#### [WORK INSTRUCTION]
Return every record below exactly.

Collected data

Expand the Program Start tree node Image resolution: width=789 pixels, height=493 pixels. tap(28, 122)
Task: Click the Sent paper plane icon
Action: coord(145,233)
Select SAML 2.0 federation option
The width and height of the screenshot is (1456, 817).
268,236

#### [WRITTEN ANSWER]
Expand the Program Start tree node Image resolution: width=789 pixels, height=493 pixels. tap(28, 122)
Task: Click the Sent paper plane icon
Action: coord(145,233)
Select SAML 2.0 federation option
The width and height of the screenshot is (1456, 817).
268,236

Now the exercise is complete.